The reward model created another alignment tension. It made human preference scalable, but only by approximation. If labelers prefer concise answers, the model may learn concision. If they prefer confidence, the model may learn confidence. If the guidelines discourage certain categories, the model may learn refusals or evasions. Some of these behaviors are desirable. Some can become brittle. The scalar reward compresses many judgments into one training signal, and compression loses detail.

This is why “aligned to user intent” should not be read as “aligned to truth.” A user can intend something mistaken. A labeler can prefer a plausible answer. A reward model can learn surface features of helpfulness. Truthfulness metrics help, but they are not the whole problem. The model’s job is being reshaped from continuing text to satisfying an interaction, and satisfaction is not identical to correctness.

The alignment tax discussion captures a practical version of the same tension. If a model becomes safer but less capable, users may avoid it or work around it. If it remains capable but unsafe, deployment becomes risky. If it becomes overly cautious, it may refuse harmless requests. If it becomes too compliant, it may follow harmful ones. RLHF was a technique for navigating this space, not a magic escape from it.

That navigation problem became harder as the audience widened. API customers, casual users, enterprise buyers, educators, programmers, and safety researchers do not all ask for the same behavior. Some want direct answers. Some want conservative refusal. Some want creativity. Some want strict grounding in source material. An instruction-following model has to appear coherent across those contexts, but the feedback pipeline sees only samples. The gap between sampled preference and real deployment is where many later product conflicts would live.

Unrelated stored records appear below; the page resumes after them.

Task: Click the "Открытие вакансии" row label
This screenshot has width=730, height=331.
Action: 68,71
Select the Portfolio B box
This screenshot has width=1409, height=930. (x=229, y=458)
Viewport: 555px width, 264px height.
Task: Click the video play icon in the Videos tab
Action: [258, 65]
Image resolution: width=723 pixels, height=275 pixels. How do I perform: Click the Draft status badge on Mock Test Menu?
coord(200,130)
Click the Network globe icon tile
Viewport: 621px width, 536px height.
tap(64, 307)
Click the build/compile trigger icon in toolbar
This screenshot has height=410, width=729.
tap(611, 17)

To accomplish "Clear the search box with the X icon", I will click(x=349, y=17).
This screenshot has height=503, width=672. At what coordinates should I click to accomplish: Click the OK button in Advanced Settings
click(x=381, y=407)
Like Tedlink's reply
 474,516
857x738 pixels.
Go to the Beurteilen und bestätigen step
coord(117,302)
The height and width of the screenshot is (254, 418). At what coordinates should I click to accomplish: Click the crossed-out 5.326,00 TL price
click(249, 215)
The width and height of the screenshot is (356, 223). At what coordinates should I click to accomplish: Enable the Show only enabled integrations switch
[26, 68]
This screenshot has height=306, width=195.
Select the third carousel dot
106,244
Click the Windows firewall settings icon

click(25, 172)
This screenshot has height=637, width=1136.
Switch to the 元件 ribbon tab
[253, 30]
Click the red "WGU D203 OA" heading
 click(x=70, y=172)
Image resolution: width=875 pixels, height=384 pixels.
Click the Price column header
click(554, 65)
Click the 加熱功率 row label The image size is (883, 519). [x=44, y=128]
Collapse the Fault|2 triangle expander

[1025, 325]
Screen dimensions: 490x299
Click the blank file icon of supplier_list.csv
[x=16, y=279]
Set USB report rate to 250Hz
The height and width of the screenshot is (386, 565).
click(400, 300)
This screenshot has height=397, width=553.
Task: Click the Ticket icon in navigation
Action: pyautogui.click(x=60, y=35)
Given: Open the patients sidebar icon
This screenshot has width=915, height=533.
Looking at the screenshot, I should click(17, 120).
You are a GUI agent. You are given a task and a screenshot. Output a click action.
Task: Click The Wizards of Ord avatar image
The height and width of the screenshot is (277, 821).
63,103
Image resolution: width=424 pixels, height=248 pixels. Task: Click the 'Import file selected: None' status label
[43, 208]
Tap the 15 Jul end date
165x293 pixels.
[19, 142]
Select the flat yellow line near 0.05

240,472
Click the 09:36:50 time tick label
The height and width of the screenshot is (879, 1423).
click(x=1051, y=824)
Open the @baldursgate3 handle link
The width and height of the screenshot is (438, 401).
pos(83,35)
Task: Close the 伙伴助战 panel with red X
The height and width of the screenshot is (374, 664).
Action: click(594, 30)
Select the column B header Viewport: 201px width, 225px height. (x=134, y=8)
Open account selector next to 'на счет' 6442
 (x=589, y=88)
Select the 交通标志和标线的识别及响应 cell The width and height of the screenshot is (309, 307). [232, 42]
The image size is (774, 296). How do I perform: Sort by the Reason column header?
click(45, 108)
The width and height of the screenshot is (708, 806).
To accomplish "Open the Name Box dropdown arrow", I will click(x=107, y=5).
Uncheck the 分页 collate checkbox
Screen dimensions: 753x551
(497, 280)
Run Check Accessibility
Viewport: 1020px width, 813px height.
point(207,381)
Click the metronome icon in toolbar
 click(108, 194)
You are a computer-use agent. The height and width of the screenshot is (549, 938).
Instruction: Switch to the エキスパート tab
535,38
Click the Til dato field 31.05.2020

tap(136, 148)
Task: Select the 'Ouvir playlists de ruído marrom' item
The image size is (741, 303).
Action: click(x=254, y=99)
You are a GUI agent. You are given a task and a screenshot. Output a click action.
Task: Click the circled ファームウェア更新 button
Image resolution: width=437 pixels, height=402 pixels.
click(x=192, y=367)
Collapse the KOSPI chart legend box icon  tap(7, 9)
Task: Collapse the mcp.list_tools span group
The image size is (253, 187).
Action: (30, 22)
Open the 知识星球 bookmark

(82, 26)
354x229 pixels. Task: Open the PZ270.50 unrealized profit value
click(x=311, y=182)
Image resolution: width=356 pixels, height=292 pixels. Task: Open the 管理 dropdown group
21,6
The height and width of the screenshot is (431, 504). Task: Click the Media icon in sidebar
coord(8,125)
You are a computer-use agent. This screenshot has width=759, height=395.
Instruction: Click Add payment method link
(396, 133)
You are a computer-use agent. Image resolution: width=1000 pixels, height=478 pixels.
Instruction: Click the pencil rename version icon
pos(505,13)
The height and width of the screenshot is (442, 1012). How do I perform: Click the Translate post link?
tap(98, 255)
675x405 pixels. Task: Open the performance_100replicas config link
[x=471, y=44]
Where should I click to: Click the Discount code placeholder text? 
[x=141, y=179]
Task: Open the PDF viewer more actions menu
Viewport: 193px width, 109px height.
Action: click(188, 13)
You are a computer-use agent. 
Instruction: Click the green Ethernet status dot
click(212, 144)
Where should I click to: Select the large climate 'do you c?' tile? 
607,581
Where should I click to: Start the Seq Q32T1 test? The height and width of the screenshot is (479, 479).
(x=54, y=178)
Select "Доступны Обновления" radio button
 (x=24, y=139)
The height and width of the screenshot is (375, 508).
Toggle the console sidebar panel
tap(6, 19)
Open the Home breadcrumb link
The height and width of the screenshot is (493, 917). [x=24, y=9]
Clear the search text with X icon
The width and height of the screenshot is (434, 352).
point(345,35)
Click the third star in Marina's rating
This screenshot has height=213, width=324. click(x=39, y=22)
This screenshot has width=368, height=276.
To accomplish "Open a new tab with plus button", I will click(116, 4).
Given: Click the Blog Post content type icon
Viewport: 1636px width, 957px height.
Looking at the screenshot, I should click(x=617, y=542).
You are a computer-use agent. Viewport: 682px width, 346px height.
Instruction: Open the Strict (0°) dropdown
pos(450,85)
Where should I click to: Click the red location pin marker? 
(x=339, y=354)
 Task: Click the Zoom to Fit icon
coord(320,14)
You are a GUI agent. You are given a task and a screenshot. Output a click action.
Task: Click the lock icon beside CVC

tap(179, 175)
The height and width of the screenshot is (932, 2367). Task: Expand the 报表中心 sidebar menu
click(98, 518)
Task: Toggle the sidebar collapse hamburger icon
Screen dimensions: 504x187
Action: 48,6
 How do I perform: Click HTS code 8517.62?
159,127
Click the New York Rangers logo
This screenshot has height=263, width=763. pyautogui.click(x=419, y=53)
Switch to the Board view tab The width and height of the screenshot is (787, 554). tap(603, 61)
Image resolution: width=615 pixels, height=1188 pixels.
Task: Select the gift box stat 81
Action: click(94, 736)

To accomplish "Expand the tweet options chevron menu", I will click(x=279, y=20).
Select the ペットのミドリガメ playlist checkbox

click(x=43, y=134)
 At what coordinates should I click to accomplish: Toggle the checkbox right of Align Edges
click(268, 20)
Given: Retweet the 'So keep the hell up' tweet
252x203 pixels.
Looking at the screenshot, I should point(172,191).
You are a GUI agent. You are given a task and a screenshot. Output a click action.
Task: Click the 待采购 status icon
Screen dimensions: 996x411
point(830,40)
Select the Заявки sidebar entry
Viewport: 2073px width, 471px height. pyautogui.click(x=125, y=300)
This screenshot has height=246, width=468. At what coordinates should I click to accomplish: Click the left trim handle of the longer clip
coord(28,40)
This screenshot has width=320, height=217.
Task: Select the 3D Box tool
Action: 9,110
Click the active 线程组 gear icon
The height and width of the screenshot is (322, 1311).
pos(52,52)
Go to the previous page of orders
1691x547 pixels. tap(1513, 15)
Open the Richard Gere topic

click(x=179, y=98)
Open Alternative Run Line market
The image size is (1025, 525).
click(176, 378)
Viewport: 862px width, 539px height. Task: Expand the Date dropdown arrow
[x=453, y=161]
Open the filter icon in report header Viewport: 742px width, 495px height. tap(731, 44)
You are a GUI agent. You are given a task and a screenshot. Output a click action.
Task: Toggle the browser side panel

InstructGPT’s success showed that the space was navigable. A comparatively small human-feedback pipeline could produce large preference gains. It could make a model more helpful, more truthful in some tests, and less toxic in some settings. It could do so without paying a pretraining-scale compute cost. It could turn a base model into something closer to an assistant, with measurable gains users, developers, and evaluators could recognize.

But the limits were not incidental. Ouyang et al. explicitly said their procedure aligned behavior to the preferences of a particular group of people involved in the process: labelers, researchers, API users, and policy designers. The model remained capable of producing false, biased, toxic, sexual, or violent content in some cases. The authors did not claim full alignment. The OpenAI blog similarly listed limitations and future work.

The honest conclusion is therefore double. RLHF was one of the decisive engineering steps between large language models and consumer-facing assistants. It converted behavior into a trainable layer around a pretrained model. It made instruction following legible, measurable, and optimizable. Without it, the product shock that followed would have been much harder to imagine.

At the same time, RLHF narrowed the alignment problem rather than ending it. It aligned models to sampled preferences, written guidelines, and product distributions. It improved measured behavior while leaving open deeper questions about representation, harmful requests, truth, misuse, and whose values count. It made assistants viable, but it also made the next failures more consequential because the systems now looked like they were trying to help.

The history of AI had reached a new stack. The megacluster supplied the base capability. Human feedback supplied the behavioral interface. The next stage would ask what happens when these systems leave the lab, meet millions of users, and become products. The alignment layer made the assistant possible. It did not make the assistant finished or complete.